Not because states have never understood the strategic value of chokepoints. They have. The issue is what happens to ordinary people already inside one when a state decides to turn it into a pressure point.

There is a difference between warning future ships away from a dangerous passage and leaving existing crews in the danger zone. A blockade, closure or restriction aimed at future traffic may be defended by those who impose it as a strategy. But the crews already caught in the Gulf are not future traffic. They are present human beings. Their continued distress does not significantly increase Iran’s leverage in oil markets. It does, however, reveal how easily human beings can become secondary once a state begins thinking only in terms of pressure.

That is the question Tehran should have answered at the outset: before making Hormuz unsafe, what arrangements were made for the people already there?

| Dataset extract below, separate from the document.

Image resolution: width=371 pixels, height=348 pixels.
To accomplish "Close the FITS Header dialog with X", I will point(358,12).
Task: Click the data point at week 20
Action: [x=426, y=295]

A humanitarian exit would not have ended Iran’s pressure. It would not have solved the war or reassured global markets. But it would have shown that Iran could distinguish between using a waterway as leverage and allowing civilian crews to be trapped by that leverage.

The seafarers in the Gulf are not combatants or policymakers. They are workers caught in danger.

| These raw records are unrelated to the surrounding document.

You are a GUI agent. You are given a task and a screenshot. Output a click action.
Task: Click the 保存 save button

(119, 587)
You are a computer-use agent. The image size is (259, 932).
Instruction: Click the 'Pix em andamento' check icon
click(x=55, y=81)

On a ship, time becomes a measure of survival. Water is counted. Food is counted. Medicine is counted. Fuel is counted. The crew counts days without knowing whether a passage will open, whether evacuation is possible, whether a family message will go through, whether illness can be managed, or whether the next instruction from shore will bring movement or more waiting.

This is not the suffering of soldiers. It is the quieter vulnerability of civilian workers who have no political agency over the danger surrounding them. Seafarers are accustomed to distance and hardship. They are not accustomed to becoming accidental residents of a geopolitical crisis.

Ironically, Iran has often spoken of justice, dignity and resistance. But forgot that such language is meaningful only when it extends to people who are of no use to one’s cause. The stranded seafarer is precisely such a person. He does not strengthen Iran. He does not weaken Iran’s enemies. He does not decide on sanctions, wars or alliances. He merely bears the consequence of decisions made elsewhere.

If Iran’s quarrel is with states, it should not leave workers to absorb the first human cost of that quarrel.

In the media, Iran seeks to portray itself as a state guided not just by self-interest. It often speaks of justice, dignity, resistance, and the suffering of the innocent. But has failed to act morally. A government that asks the world to recognise the pain inflicted on its own people should not appear indifferent when its own actions leave civilians from other nations trapped in fear and uncertainty. The seafarers in the Gulf are not combatants or policymakers. They are workers caught in danger. Their treatment is therefore not a side issue. It is a test of whether Iran’s moral vocabulary still has meaning when the vulnerable are not its own.

That principle applies with particular force here. The seafarers do not need to be made examples of anything. They need to be allowed out. The necessary steps are not complex: guaranteed passage for vessels already caught in the Gulf; delivery of essentials until passage is possible; medical evacuation; communication with families; crew change and repatriation where needed. These measures would not decide the political future of Hormuz. They would only prevent a strategic crisis from becoming a needless human one.

Iran may want the world to feel the weight of Hormuz. But a state that wants to be taken seriously as a moral actor must also know where to draw the line on pressure.

The seafarers stranded in the Gulf are not Iran’s adversaries. They are the people Iran should have thought about before closing the water around them.